#### 課題 1
イースVIについての文章によると、PS2版で追加されたダンジョンの名前は何か。
#### 課題 2
イースVIについての文章のうち、「本作はFalcom渾身の一作」から「2版もなかなかの良移植です。」までの部分を一字も変えずに引用してください。
#### 課題 3
イースVIについての文章を、最後の一文の後から書き継げ。

#### 提示文

* * *

2019-06-30 22:52:00 | ゲーム


 本作はFalcom渾身の一作と言えましょう。オリジナルの『イースVI』はPC版で、背景が3D化。3種の剣をリアルタイムに使い分け、剣技や魔法も簡単操作で発動。世界設定も明確になって過去作との繋がりも濃厚に。音楽は全て特徴的で、場面ごとに異なる曲想が印象的。舞台は3つの島からなり、広すぎず狭すぎず。登場人物全員キャラが立っており、みんな素直でスッキリ(一部を除く)。

 PS2版ではタイトルのナンバリング表記は無くなりましたが、キャラも3D化し動作が滑らかになり、アナログスティックでグリグリ動かしているだけでも爽快です。さらに頭身が若干上がりスマートになりました。会話はフルボイス。ダンジョン「アルマの試練」の追加によってプレイがより変化に富み、舞台設定の補強にもなりました。一方、キャラの一枚絵の解像度は低下し、一部の声優とリアルムービーが不評を買っているようです。

 イースIVおよびVはコンシューマー機での発売でした。緻密なグラフィックが可能なPCの新作としては久しぶりのイースでかなり盛り上がったようですが、PS2版もなかなかの良移植です。

* * *

#### データレコード
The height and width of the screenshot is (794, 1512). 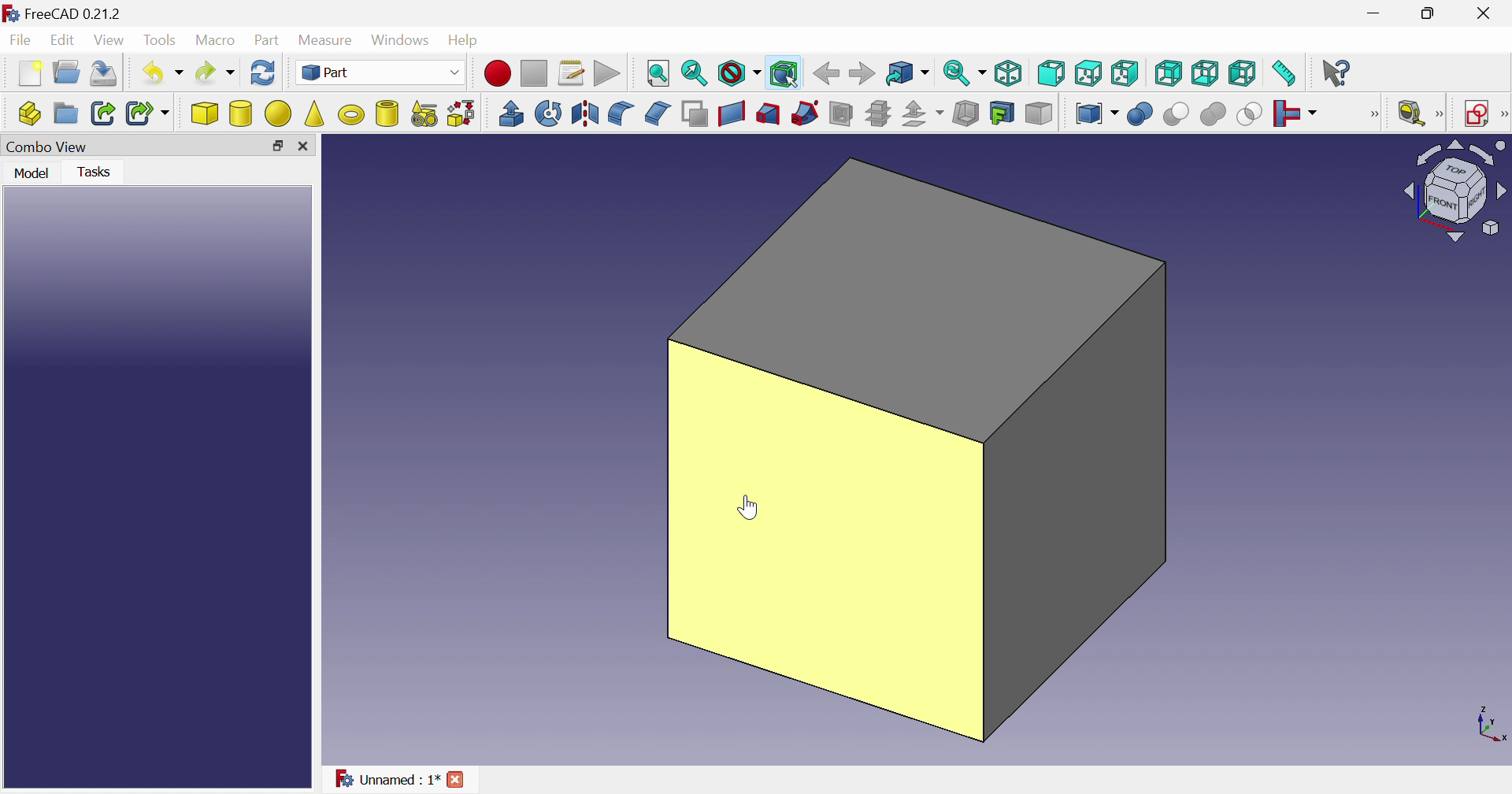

* * *

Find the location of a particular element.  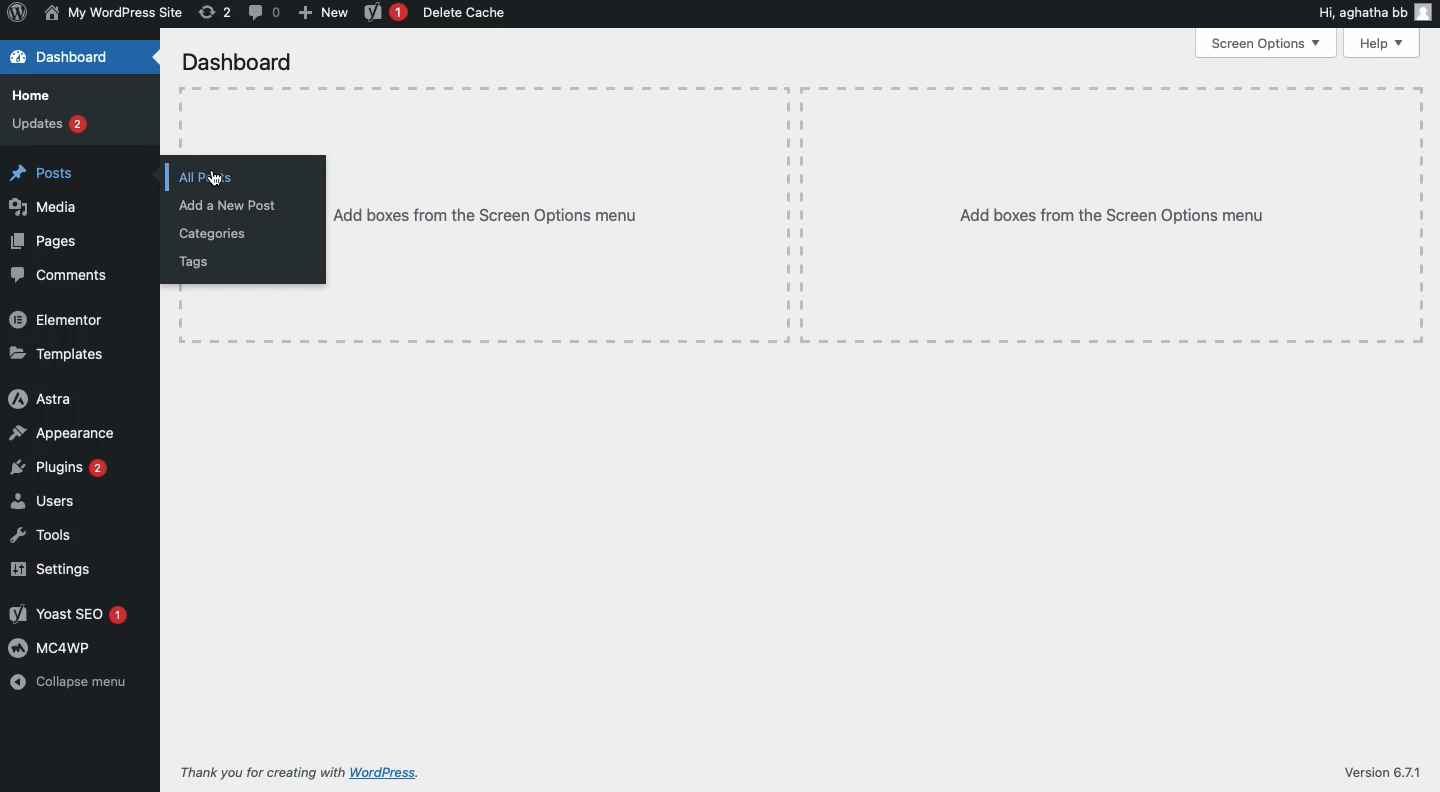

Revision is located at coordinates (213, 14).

* * *

#### 最終結果 1
「アルマの試練」

#### 最終結果 2
本作はFalcom渾身の一作と言えましょう。オリジナルの『イースVI』はPC版で、背景が3D化。3種の剣をリアルタイムに使い分け、剣技や魔法も簡単操作で発動。世界設定も明確になって過去作との繋がりも濃厚に。音楽は全て特徴的で、場面ごとに異なる曲想が印象的。舞台は3つの島からなり、広すぎず狭すぎず。登場人物全員キャラが立っており、みんな素直でスッキリ(一部を除く)。

 PS2版ではタイトルのナンバリング表記は無くなりましたが、キャラも3D化し動作が滑らかになり、アナログスティックでグリグリ動かしているだけでも爽快です。さらに頭身が若干上がりスマートになりました。会話はフルボイス。ダンジョン「アルマの試練」の追加によってプレイがより変化に富み、舞台設定の補強にもなりました。一方、キャラの一枚絵の解像度は低下し、一部の声優とリアルムービーが不評を買っているようです。

 イースIVおよびVはコンシューマー機での発売でした。緻密なグラフィックが可能なPCの新作としては久しぶりのイースでかなり盛り上がったようですが、PS2版もなかなかの良移植です。

#### 最終結果 3
 ゲームスタートはレダ族の集落から。レダ族はカナン諸島に古くから住む亜人の種族で、長い耳と尻尾が特徴。漂流してきた普通の人間(エレシア人)と確執がある様子。まあそれもゲーム前半で解消するので、ギスギスした感じが残ることはありません。

 画面構成は上の画面写真のように基本的には俯瞰的な視点になっており、従来イースが持っていた箱庭感が濃厚に残っています。立体感もイースVより格段に向上しており、十分にわかりやすくなりました。キャラの動きも十分に滑らかで、剣を振るうだけでも様々なアクションを見せてくれるのが現代的です。



 絶景スポットその1。左奥の岩山はいかにも険しそうですが、実は序盤にてっぺんまで行くことになります。やや手前右側は聖地ゼメス島。こちらは中盤で。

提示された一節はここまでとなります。